8. Don't listen to the haters. People might ask, "Why don't you just diet and exercise? Why do you need to do something as drastic as surgery?" Or you might meet people who are jealous of your weight loss, or tell you that surgery is "cheating". You can't waste your energy on this. You know why you did it, and you don't have to tell them your reasons if you don't want to. It's good to have a spouse, family member, or good friend on your side from the beginning, but some people have to start out with no support, unfortunately. Usually, the people who really care about you are scared by what they have heard about WLS (usually about gastric bypass) and don't want anything bad to happen to you. To those who are close to you, tell them what you know and why you decided it was best for you. You don't have to discuss it with anyone else. I didn't tell most people I knew about my surgery until after I had it.

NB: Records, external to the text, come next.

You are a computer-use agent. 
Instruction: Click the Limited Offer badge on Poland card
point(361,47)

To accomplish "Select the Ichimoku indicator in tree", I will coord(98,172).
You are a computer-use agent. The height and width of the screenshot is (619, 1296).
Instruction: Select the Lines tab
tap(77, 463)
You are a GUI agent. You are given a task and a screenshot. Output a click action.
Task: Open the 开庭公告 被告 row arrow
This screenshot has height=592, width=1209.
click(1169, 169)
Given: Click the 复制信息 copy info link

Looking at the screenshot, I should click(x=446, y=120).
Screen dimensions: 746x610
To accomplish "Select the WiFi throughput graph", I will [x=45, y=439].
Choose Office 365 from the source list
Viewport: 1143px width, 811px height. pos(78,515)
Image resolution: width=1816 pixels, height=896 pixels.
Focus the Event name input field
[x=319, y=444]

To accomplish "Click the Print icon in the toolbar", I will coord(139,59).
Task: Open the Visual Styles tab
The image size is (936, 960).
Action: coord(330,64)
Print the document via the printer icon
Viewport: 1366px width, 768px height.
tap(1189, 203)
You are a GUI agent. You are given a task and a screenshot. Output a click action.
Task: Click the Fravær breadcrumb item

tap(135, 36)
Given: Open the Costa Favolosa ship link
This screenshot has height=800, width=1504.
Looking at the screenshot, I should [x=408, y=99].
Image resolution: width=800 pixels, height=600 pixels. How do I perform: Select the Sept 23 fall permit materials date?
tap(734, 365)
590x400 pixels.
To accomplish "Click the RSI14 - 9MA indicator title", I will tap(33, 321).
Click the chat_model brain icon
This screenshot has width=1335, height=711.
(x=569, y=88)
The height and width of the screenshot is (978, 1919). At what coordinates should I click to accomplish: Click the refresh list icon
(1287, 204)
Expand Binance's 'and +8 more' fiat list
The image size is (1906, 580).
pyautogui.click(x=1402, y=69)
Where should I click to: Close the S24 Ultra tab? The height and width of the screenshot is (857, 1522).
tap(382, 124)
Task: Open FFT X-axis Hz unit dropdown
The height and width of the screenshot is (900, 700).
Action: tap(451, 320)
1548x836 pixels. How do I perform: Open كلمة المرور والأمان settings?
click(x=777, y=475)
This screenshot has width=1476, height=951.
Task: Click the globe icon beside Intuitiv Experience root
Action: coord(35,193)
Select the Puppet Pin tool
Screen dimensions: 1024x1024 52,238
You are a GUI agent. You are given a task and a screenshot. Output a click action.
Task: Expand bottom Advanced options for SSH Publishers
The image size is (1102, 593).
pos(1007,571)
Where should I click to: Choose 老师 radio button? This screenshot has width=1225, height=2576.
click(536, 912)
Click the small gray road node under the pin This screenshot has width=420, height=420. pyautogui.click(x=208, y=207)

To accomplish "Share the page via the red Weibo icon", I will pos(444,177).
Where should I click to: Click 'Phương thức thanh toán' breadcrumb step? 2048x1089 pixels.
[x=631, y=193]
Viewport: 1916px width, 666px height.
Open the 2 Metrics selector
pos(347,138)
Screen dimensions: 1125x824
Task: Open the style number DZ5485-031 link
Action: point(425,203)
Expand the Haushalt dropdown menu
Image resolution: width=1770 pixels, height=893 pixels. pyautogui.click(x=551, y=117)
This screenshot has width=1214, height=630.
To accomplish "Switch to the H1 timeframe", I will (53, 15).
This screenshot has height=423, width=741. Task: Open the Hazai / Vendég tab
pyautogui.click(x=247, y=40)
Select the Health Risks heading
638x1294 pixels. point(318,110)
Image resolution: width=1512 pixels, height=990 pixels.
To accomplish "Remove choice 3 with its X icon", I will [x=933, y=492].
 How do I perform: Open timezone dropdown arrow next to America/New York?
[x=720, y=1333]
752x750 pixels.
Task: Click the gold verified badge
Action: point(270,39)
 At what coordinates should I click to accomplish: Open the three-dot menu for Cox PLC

By then, it was too late for anyone to try changing my mind. People mean well, but they don't understand what it is like to live in your skin, or how long you have been thinking about how to deal with this. That said, make sure you have examined all of your options thoroughly before you decide to have surgery. As fellow blogger
Melting Mama says, weight loss surgery is not a cure for life.
9. This surgery is not for everyone. It requires more effort on your part, especially in the first year, than any of the other weight loss surgeries. You have to watch what you eat, and exercise. You might not tolerate certain foods any longer. Many bandsters can't swallow chicken, bread, asparagus, pineapple, popcorn, fruit with skins (like grapes or apples), or any meat that isn't very, very moist. Stuff that gets gummy or doughy might get stuck, and that is painful. If you eat too quickly, don't chew well enough, eat too big a bite, or eat something that doesn't go down well for you, you can barf (some call this a PB, or productive burp, because it's just food, no digestion has occured). A lof of barfing is bad for your band, so you want to avoid this at all costs. It's harder to get your nutritional needs met because you are eating so few calories per day (as low as 800 to as many as 1500 calories a day, usually). And the weight loss can seem slow--but this is also a benefit, since rapid weight loss tends to produce the "cancer look" that some RNY patients have. You have to be willing to make changes in your lifestyle. This is a lifetime thing. But, I think the benefits are absolutely worth it.
Wow, that was much longer than I expected it to be. I hope it's helpful to someone. Some of this stuff you find everywhere, I guess, but some things I never heard before I was banded and had to learn on my own. Good luck to everyone out there.